Hopscotching from Sarajevo to Trieste to the Ukraine, Rosdy’s absorbing odyssey across the Other Europe comes alive though encounters with an eclectic cast such as the archivist Milos Milosevic, an “admiral” of a 1,200-year-old Montenegrin fraternal order who demonstrates the Kolo (“wheel”) line dance. Did I mention the coppersmith who makes urns from bomb casings and received Madeline Albright in his workshop? These vignettes are counterpointed with voiceover excerpts from fin-de-siècle newspapers and archival footage, setting their stories into a historical continuum.
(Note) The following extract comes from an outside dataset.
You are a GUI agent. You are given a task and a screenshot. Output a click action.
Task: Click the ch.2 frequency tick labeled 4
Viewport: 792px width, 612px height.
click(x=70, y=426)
Deniza Avdibegovic, a young Muslim chorister in the Sarajevo opera, is introduced at the piano singing in duet with a friend, “rains will wash Bosnia/lilies will bloom at daybreak.” Recalling her six years as a war refugee in Germany, she talks of “returning from the West,” as if the Balkans were not part of Europe, and articulates the film’s implicit credo. Backstage at the opera, she notes in perfect German, the company includes Muslims, Catholics, and Orthodox Christians, “and it doesn’t matter who is what.”

Such lightly worn cosmopolitanism is scarce indeed on the Idaho panhandle, where Michael Culpepper and Nikki Draper’s wholesome, unadventurous “Bachelor Farmer” is set. One of a handful of queer-themed selections, “Farmer” probes the impact of a tiny circle of gay men’s coming out in Kendrick, a town of under 400 settled on the Northern Pacific line. The men’s sexuality is the only evident trace of difference in this all-white Protestant redoubt, which gets its collective mind blown when townie Jerry Galloway and formerly hetero-hitched Steve Dunning decide to hold their commitment ceremony in a local chapel.

How much more does “Documentary Fortnight” pack in? Northern California communes, drowned Chinese villages, Miami thug life, aged Mennonite weavers, and for those in a New York state of mind, subway-lore fanatics and Greenwich Village nostalgia. Capping the series is a weeklong engagement of Natalia Almada’s exquisitely crafted Mexican immigration saga “To the Other Side,” scored to a stomping narco-corrido soundtrack by Chalino Sanchez and Los Tigres del Norte. Reality to burn, in other words.